Samstag, 11. November 2006

Banken-U-Ausschuss: Matznetter kritisiert geplantes Kanzlertreffen mit Bankern scharf

  • Treffen könnte einen falschen Eindruck erwecken
  • Korrekte Aufklärung stärkt Ansehen des Finanzplatzes

Nur kurz nach dem Treffen von SPÖ-Chef Gusenbauer und Kanzler Schüssel hat sich der nächste Konfliktstoff zwischen den beiden Großparteien aufgetan. Wie nun bekannt wurde, trifft sich Schüssel anlässlich des Banken-U-Ausschusses am Montag mit den Generaldirektoren von BAWAG und Raiffeisen Zentralbank. SPÖ-Budgetsprecher Matznetter rät von dem Treffen ab und warnt vor einer Schädigung des Finanzplatzes Österreich. Die FPÖ befürchtet Absprachen im Vorfeld des U-Ausschusses.

An dem geplanten Gespräch zwischen Bundeskanzler Wolfgang Schüssel und Spitzenvertretern des heimischen Bankwesens anlässlich des parlamentarischen Banken-U-Ausschusses übt Matznetter scharfe Kritik. Er warnt vor einer Schädigung des Finanzplatzes Österreich, weil das Treffen ein "extrem negatives Bild auf die Zustände in Österreich" werfe. Im Gegensatz dazu könnte man nach einer guten Arbeit im Ausschuss der Überprüfung durch den Internationalen Währungsfonds gelassen entgegen sehen.

"Wenn von dem noch verantwortlichen Regierungschef mit der Intention, die Untersuchungen einzuschränken oder die Ermittlungen zu lenken, das ressortverantwortliche Regierungsmitglied gemeinsam mit einzelnen Vertretern der Banken zur Aussprache gebeten wird," dann "wäre der Eindruck fatal", rät Matznetter von dem Treffen ab. Er wirft der ÖVP vor, die "Vorkommnisse bei der BAWAG für parteipolitische Propaganda in noch nie erlebtem Ausmaß missbraucht" zu haben, so dass es zu Milliardenabflüssen bei den Bankeinlagen gekommen sei und der Steuerzahler einspringen musste.

Der SPÖ-Fraktionsführer im Banken-Untersuchungsausschuss wertet die Untersuchungen vielmehr als Chance. Wenn der Ausschuss effizient arbeite und die notwendigen Konsequenzen bei der Aufsicht und den politisch Verantwortlichen gezogen würden, könne Österreich den Überprüfungen des Internationalen Währungsfonds (IWF) und der OECD Task Force gegen Geldwäsche (FATF) gelassen entgegen sehen. Die lückenlose Aufklärung würde das Ansehen des Finanzstandortes de facto stärken.
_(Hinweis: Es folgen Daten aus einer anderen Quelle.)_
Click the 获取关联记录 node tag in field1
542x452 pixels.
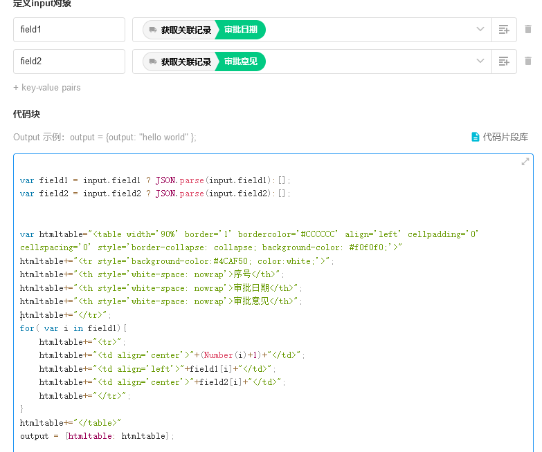186,30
Weiters hielt Matznetter ausdrücklich fest, dass es keine pauschale Kriminalisierung der Banken-Ost-Geschäfte gebe. Der Wortlaut "ob und in wie weit" in Punkt 12 des Untersuchungsauftrags des Nationalrats sähe nur eine Untersuchung des Versagens der Aufsicht in Einzelfällen vor. Er habe den Repräsentanten der Kreditwirtschaft gestern in Aussicht gestellt, dies mittels einer gemeinsamen Erklärung der im Ausschuss vertretenen Fraktionen nochmals darzulegen, was die ÖVP aber abgelehnt hat.

Matznetter-Aussage "grotesk"
Die Sprecherin des Bundeskanzlers, Heidi Glück, hat die Kritik von Matznetter als "grotesk" zurückgewiesen. Zweck des Treffens sei, "die Fragen zu klären, welche Auswirkungen der Banken-U-Ausschuss auf den Finanzplatz Österreich und auf die betroffenen Bank-Unternehmen haben kann, und wie man einen Schaden vermeiden kann", so Glück gegenüber der APA.
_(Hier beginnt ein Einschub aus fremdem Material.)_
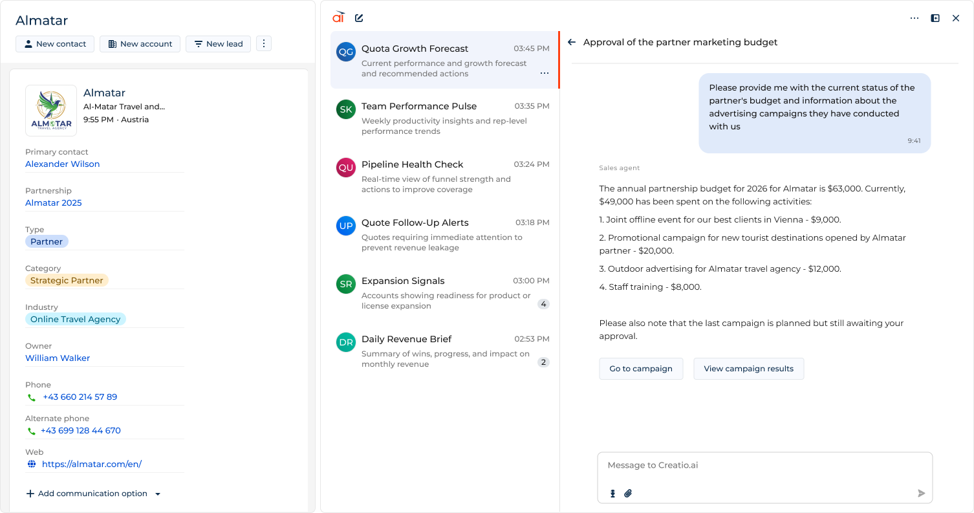Open the three-dot menu in the chat panel header

(914, 18)
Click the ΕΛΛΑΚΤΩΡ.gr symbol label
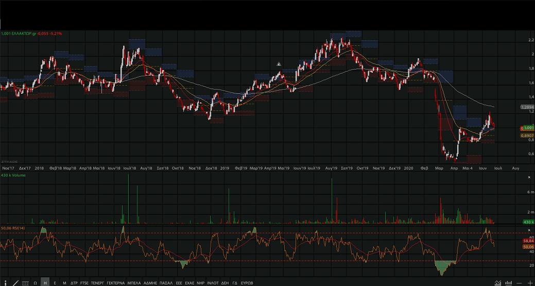535x286 pixels. (x=23, y=33)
"Das Treffen wäre ohne das Halali von Rot, Grün und Blau gar nicht notwendig", meinte die Kanzler-Sprecherin. Das Ansehen der Banken sei gefährdet, nachdem mit dem Antrag für diesen U-Ausschuss der Vorwurf der Geldwäsche in den Raum gestellt und "die gute Performance der heimischen Bankinstitute in den östlichen Nachbarländern angepatzt" worden sei.